◆ What the task requires
Can you duplicate the lines from the one containing "Select the green" up to and including the one containing "The image size is (1194, 950)."?

◆ Data shown
start

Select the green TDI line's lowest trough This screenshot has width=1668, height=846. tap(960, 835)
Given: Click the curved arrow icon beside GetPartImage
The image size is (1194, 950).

end
start

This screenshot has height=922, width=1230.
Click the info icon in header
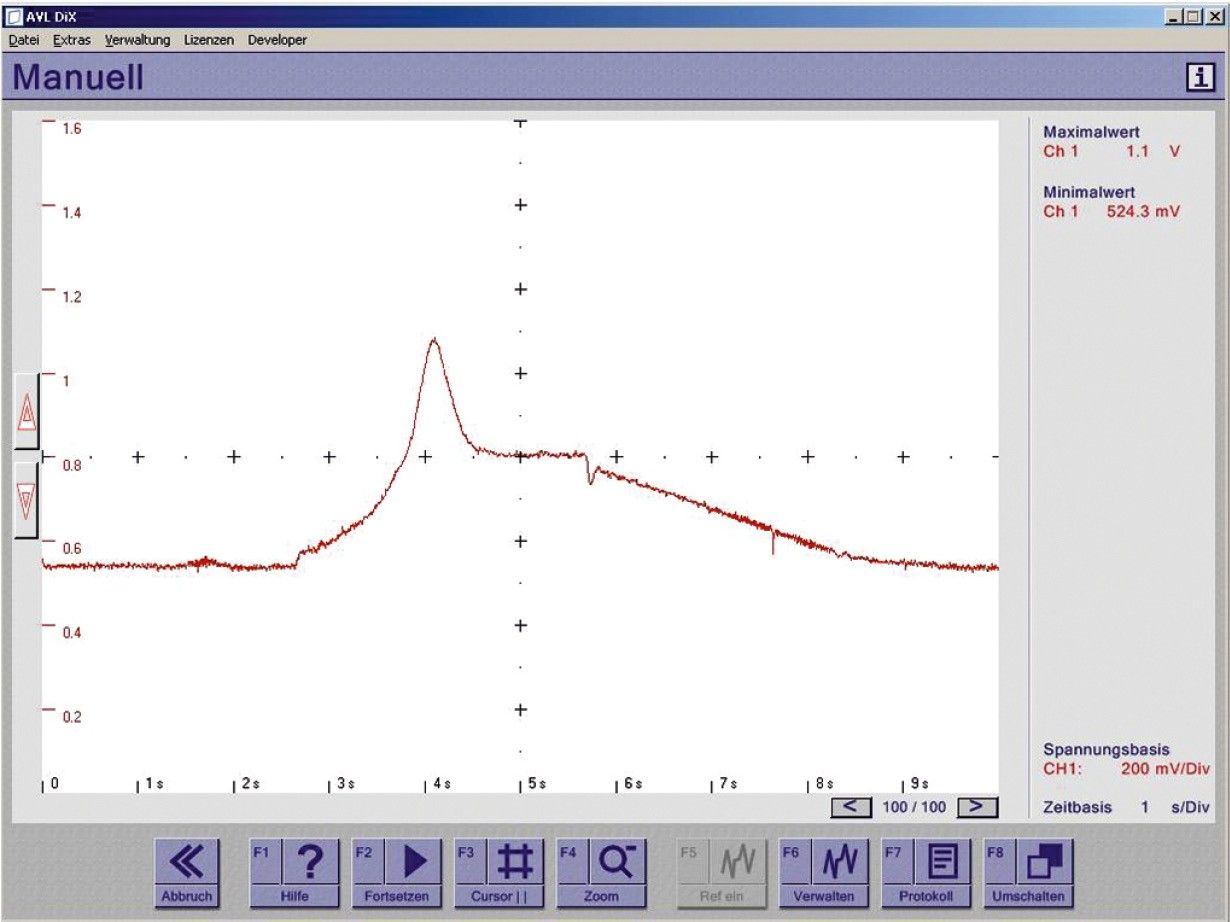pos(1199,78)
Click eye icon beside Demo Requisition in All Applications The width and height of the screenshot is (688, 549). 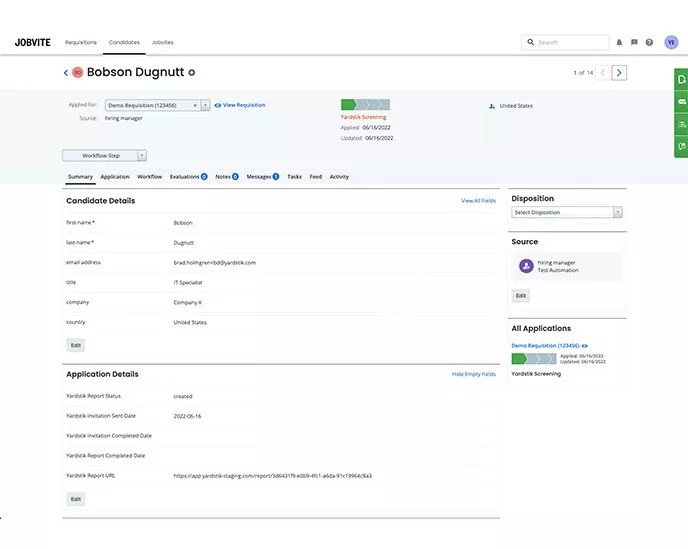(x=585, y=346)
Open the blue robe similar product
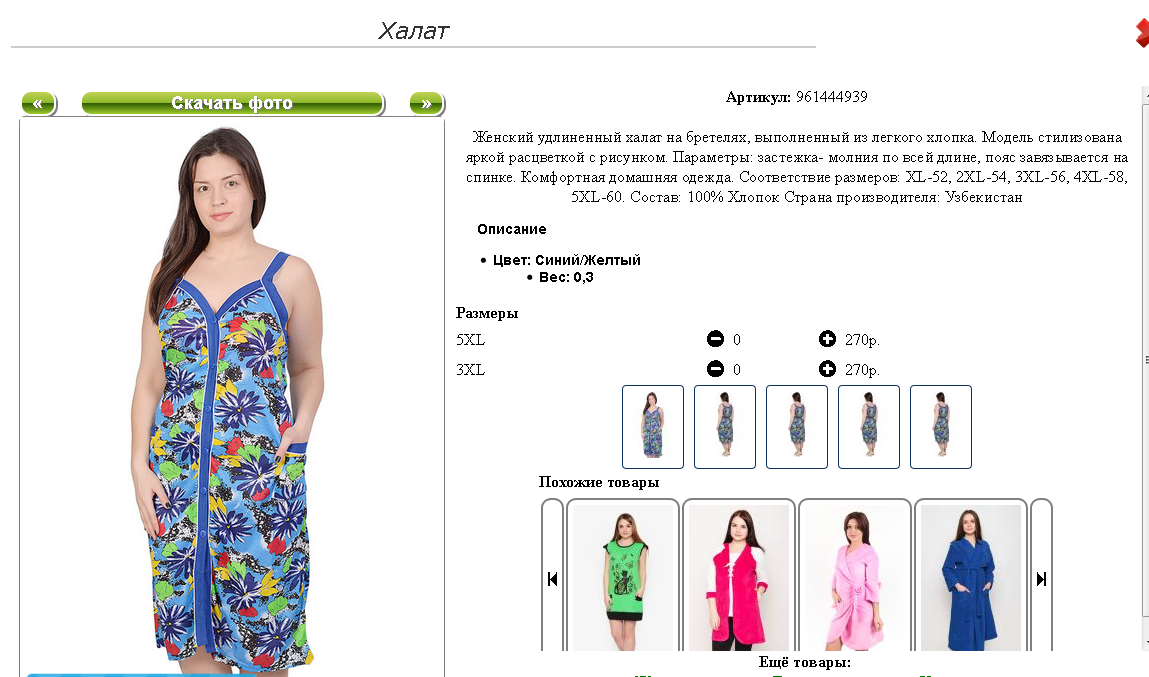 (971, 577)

end
start

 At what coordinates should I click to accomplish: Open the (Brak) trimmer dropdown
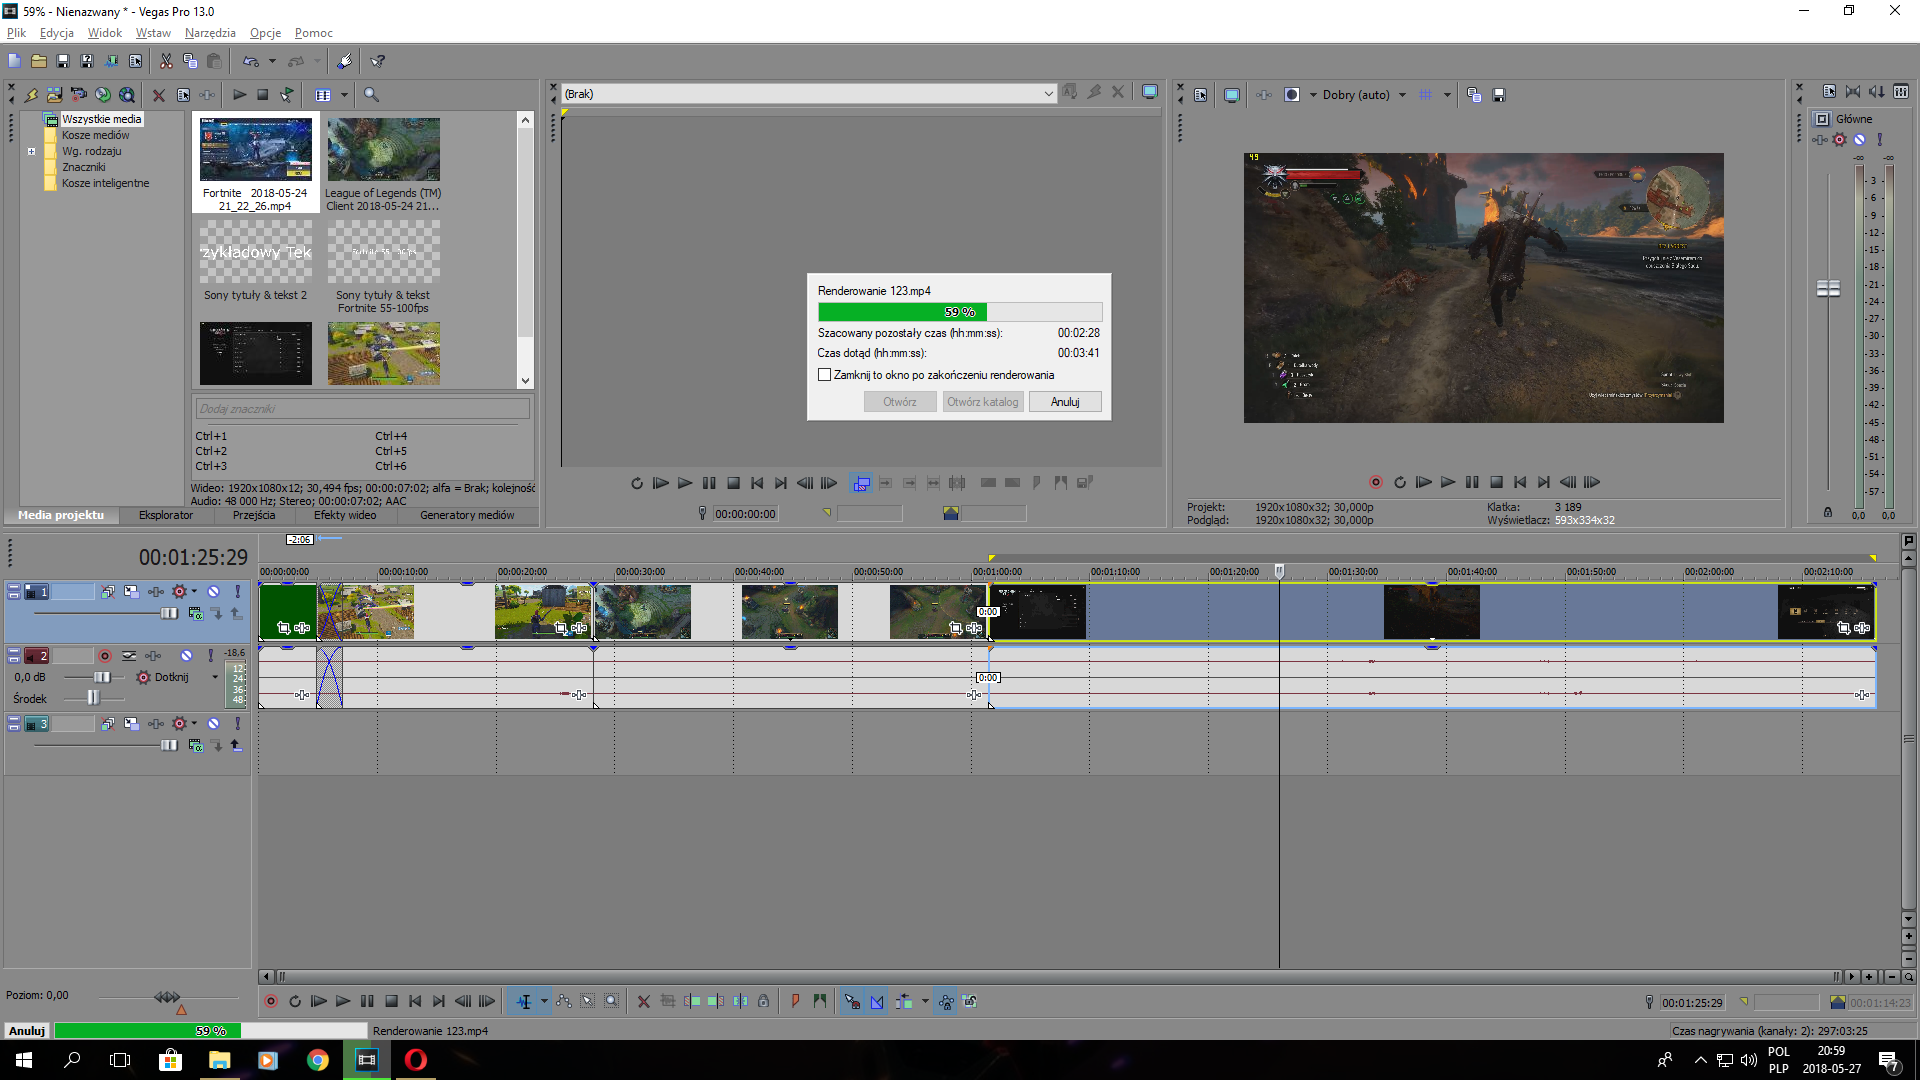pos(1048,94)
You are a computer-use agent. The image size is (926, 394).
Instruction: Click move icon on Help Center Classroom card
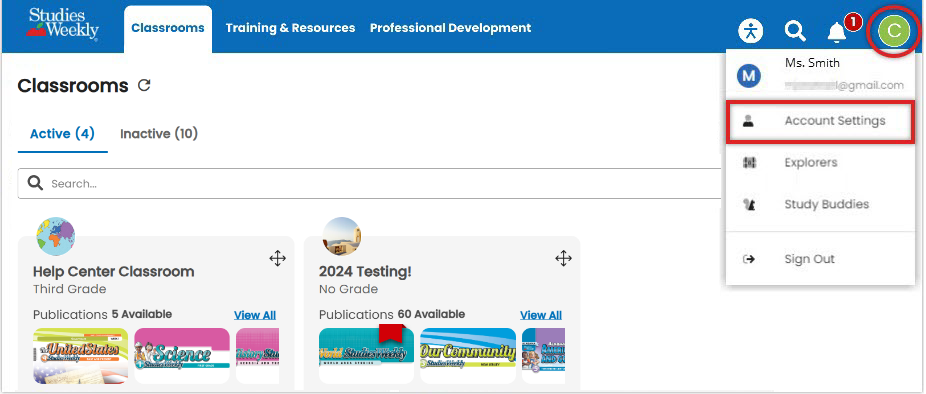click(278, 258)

end

◆ Exercise output
Select the green TDI line's lowest trough This screenshot has width=1668, height=846. tap(960, 835)
Given: Click the curved arrow icon beside GetPartImage
The image size is (1194, 950).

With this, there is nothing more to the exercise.